- [ESTRATTO DEL DOCUMENTO]:
>>>

Un videogioco riattualizza il mito del Samurai tra storia e fantasia
Cosa succede quando una multinazionale giapponese crea un videogioco ambientato a Hokkaidō e ispirato ai film di samurai più legati al cinema occidentale? Ce lo spiega Joanna Wang, direttrice artistica dello studio che quel videogioco lo ha creato
“Uno degli obiettivi della serie Ghost è farti sentire come se ti trovassi dentro il tuo film di samurai preferito” ci dice in videochiamata Joanna Wang, direttrice artistica a Sucker Punch Productions, studio statunitense di Sony responsabile del nuovo videogioco Ghost of Yōtei per PlayStation 5.
In Ghost of Yōtei cavalchiamo e combattiamo in una natura quasi eccessiva, esagerata come quella di una xilografia giapponese, esplorando con una certa libertà una grande mappa piena di missioni, sottotrame opzionali e segreti. Siamo Atsu, una mercenaria che nel 1603 arriva nell’isola di Hokkaidō a nord del Giappone con l’obiettivo di vendicarsi contro la banda che sedici anni prima aveva ucciso i suoi genitori.

<<<

- [DATI REGISTRATI]:
>>>

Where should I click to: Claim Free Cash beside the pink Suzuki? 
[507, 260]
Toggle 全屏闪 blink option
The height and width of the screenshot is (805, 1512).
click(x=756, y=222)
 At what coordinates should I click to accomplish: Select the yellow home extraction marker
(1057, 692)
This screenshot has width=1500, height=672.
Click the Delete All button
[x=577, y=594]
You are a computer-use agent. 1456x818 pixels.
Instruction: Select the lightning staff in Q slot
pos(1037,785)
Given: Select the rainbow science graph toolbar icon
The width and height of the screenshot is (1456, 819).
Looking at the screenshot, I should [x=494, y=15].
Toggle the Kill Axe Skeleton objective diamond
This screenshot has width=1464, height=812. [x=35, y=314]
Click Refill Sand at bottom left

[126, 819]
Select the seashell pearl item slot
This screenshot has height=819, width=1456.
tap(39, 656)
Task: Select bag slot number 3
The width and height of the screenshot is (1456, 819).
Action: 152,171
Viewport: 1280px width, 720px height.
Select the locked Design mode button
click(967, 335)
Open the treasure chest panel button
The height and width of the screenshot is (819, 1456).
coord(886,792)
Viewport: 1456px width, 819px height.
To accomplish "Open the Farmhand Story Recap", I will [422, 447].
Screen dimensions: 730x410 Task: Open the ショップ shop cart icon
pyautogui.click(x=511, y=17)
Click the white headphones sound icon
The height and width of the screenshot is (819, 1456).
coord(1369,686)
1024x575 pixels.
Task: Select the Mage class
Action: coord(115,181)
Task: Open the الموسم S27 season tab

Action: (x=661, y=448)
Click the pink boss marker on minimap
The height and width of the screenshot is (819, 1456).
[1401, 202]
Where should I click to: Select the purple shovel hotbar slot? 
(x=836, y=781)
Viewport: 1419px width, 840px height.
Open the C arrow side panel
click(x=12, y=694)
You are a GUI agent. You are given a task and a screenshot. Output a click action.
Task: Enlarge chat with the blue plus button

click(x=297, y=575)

<<<

- [CONSEGNA A]: Riproduci parola per parola il passo dell'articolo su Ghost of Yōtei che comincia con le parole "In Ghost of" e termina dopo le parole "i suoi genitori.".
- [CONSEGNA B]: Riprendi l'articolo su Ghost of Yōtei e prosegui il testo dopo la sua ultima frase.

- [RISPOSTA FINALE A]:
In Ghost of Yōtei cavalchiamo e combattiamo in una natura quasi eccessiva, esagerata come quella di una xilografia giapponese, esplorando con una certa libertà una grande mappa piena di missioni, sottotrame opzionali e segreti. Siamo Atsu, una mercenaria che nel 1603 arriva nell’isola di Hokkaidō a nord del Giappone con l’obiettivo di vendicarsi contro la banda che sedici anni prima aveva ucciso i suoi genitori.

- [RISPOSTA FINALE B]:
Joanna Wang, direttrice artistica della Sucker Punch Productions, racconta il videogioco “Ghost of Yōtei”
Quella di Ghost of Yōtei, ci dice Wang, “non è una ricreazione 1:1 di eventi storici, o di Hokkaidō, ma una versione immaginaria di Hokkaidō nel 1603” realizzata insieme a un’intera squadra di consulenti e cercando un compromesso “tra cultura, creatività, gioco e limiti tecnici”. Sin dal primo episodio, Ghost of Tsushima (2020) ambientato nel 1274, la serie si è anche basata soprattutto (ma non esclusivamente) sull’immaginario cinematografico dei film chambara (“di samurai”) o jidai-geki (drammi storici giapponesi) per costruire il suo Giappone. Wang cita film come La sfida del samurai (Akira Kurosawa, 1961), Lady Snowblood (Toshiya Fujita, 1973), 13 assassini (Takashi Miike, 2010) e Unforgiven (Lee Sang-il, 2013). Stiamo insomma parlando soprattutto di un cinema giapponese strettamente legato a quello occidentale: Unforgiven è per esempio un remake ambientato a Hokkaidō di un omonimo western (Clint Eastwood, 1992) e i film western hanno influenzato l’opera di Kurosawa, che ha a sua volta fortemente segnato lo spaghetti western. Per un pugno di dollari (Sergio Leone, 1964) e Django (Sergio Corbucci, 1966) sono entrambi adattamenti de La sfida del samurai.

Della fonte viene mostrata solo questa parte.